_Entries supplied_
▼
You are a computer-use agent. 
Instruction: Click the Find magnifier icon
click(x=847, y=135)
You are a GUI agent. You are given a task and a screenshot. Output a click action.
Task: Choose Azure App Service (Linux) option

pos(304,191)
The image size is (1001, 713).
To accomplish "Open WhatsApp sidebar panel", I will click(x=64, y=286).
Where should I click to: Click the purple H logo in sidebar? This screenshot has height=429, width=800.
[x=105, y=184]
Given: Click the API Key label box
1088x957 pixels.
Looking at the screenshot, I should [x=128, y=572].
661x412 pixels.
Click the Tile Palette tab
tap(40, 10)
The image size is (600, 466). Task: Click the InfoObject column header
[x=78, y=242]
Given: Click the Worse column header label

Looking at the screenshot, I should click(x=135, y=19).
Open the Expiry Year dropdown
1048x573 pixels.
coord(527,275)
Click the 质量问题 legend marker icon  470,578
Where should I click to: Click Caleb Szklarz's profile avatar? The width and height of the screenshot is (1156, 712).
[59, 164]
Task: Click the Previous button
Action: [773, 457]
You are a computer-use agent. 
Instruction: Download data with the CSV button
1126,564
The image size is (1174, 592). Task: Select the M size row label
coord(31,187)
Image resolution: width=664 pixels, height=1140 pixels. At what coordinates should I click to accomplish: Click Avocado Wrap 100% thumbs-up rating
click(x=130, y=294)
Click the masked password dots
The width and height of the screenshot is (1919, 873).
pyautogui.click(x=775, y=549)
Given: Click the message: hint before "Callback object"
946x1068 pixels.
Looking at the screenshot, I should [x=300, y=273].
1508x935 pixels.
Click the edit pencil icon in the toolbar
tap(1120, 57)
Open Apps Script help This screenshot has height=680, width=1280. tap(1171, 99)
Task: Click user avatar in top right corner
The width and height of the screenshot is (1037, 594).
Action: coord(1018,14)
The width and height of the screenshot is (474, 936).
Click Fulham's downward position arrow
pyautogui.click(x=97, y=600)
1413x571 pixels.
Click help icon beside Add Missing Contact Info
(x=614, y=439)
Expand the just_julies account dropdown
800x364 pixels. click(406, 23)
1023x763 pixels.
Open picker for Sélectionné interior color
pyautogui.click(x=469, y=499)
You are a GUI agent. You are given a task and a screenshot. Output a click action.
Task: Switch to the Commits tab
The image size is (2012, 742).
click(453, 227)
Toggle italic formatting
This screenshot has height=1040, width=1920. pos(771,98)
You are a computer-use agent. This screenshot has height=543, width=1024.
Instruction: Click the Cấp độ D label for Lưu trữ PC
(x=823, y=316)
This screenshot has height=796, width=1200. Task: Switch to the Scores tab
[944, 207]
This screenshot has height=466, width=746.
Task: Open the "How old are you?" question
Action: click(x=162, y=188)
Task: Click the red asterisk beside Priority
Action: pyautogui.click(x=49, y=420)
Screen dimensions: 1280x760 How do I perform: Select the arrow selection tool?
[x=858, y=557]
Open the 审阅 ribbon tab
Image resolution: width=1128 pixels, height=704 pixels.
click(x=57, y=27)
▲
_Task details_
Repeat the entries above exactly, from the first line through the line containing "Given: Click the message: hint".

_Solution to this task_
You are a computer-use agent. 
Instruction: Click the Find magnifier icon
click(x=847, y=135)
You are a GUI agent. You are given a task and a screenshot. Output a click action.
Task: Choose Azure App Service (Linux) option

pos(304,191)
The image size is (1001, 713).
To accomplish "Open WhatsApp sidebar panel", I will click(x=64, y=286).
Where should I click to: Click the purple H logo in sidebar? This screenshot has height=429, width=800.
[x=105, y=184]
Given: Click the API Key label box
1088x957 pixels.
Looking at the screenshot, I should [x=128, y=572].
661x412 pixels.
Click the Tile Palette tab
tap(40, 10)
The image size is (600, 466). Task: Click the InfoObject column header
[x=78, y=242]
Given: Click the Worse column header label

Looking at the screenshot, I should click(x=135, y=19).
Open the Expiry Year dropdown
1048x573 pixels.
coord(527,275)
Click the 质量问题 legend marker icon  470,578
Where should I click to: Click Caleb Szklarz's profile avatar? The width and height of the screenshot is (1156, 712).
[59, 164]
Task: Click the Previous button
Action: [773, 457]
You are a computer-use agent. 
Instruction: Download data with the CSV button
1126,564
The image size is (1174, 592). Task: Select the M size row label
coord(31,187)
Image resolution: width=664 pixels, height=1140 pixels. At what coordinates should I click to accomplish: Click Avocado Wrap 100% thumbs-up rating
click(x=130, y=294)
Click the masked password dots
The width and height of the screenshot is (1919, 873).
pyautogui.click(x=775, y=549)
Given: Click the message: hint before "Callback object"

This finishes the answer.